• 待解问题
[1] 在这段题解中,G题"Longest Path"用的是什么方法?
[2] 下列说法与这段题解是否相符?(a) 代码用 scanf 一次读入 n 和 m。(b) 程序最后输出的是 dp 数组中的最小值。(c) 在 I 题中,\(dp_{i,j}\) 表示有 \(j\) 个硬币正面向上的概率。逐条回答是或否,并原样引用起决定作用的原文。

• 文本段落
----------------------------------------

G.Longest Path
拓扑排序dp
#include <bits/stdc++.h>
using namespace std;
using ll = long long;
int dp[100010], d[100010];
void solve() {
int n, m; scanf("%d%d", &n, &m);
vector<int> g[n + 1];
for (int i = 1;i <= m;i++) {
int a, b;
scanf("%d%d", &a, &b);
g[a].push_back(b);
d[b] ++;
}
queue<int> q;
for (int i = 1;i <= n;i++) if (!d[i]) q.push(i);
while (!q.empty()) {
int x = q.front(); q.pop();
for (auto y : g[x]) {
if (dp[x] + 1 > dp[y]) {
dp[y] = dp[x] + 1;
}
d[y] --;
if (!d[y]) q.push(y);
}
}
printf("%d\n", *max_element(dp + 1, dp + n + 1));
}
int main() {
solve();
return 0;
}
I.Coins
\(dp_{i,j}\)表示,当前枚举到第\(i\)个硬笔,有\(j\)个硬币正面向上的概率。

----------------------------------------

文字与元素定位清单
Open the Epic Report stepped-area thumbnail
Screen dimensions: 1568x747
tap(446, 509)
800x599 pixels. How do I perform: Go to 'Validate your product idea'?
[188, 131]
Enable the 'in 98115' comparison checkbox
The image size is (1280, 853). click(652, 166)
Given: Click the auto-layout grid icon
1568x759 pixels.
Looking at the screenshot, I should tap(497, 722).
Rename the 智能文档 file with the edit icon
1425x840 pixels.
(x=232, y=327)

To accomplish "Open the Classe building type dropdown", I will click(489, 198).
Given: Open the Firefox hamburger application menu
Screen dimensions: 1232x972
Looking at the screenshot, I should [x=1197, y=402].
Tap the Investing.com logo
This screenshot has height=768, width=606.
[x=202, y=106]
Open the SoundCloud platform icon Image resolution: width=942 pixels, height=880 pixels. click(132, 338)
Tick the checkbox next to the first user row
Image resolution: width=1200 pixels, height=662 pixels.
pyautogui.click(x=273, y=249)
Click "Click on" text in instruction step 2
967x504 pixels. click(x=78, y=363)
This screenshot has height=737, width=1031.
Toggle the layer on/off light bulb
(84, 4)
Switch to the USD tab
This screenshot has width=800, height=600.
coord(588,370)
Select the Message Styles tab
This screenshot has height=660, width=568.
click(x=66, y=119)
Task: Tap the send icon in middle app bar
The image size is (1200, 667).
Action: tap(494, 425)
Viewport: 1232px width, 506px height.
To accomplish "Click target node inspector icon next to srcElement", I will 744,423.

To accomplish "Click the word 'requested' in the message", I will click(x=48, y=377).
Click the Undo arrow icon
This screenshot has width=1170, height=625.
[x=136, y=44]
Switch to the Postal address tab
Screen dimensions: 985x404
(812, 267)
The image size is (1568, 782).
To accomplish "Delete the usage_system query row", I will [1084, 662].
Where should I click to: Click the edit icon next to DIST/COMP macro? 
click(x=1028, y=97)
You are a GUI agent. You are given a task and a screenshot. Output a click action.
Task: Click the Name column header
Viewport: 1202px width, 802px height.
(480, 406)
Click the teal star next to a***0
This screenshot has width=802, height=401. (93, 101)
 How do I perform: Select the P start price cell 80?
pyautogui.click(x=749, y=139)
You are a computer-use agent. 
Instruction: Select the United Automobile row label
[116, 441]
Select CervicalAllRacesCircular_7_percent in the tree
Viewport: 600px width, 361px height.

----------------------------------------

• 参考答案
[1] 拓扑排序dp。

[2]
(a) 是:"scanf("%d%d", &n, &m);"
(b) 否:"printf("%d\n", *max_element(dp + 1, dp + n + 1));"
(c) 是:"有\(j\)个硬币正面向上的概率"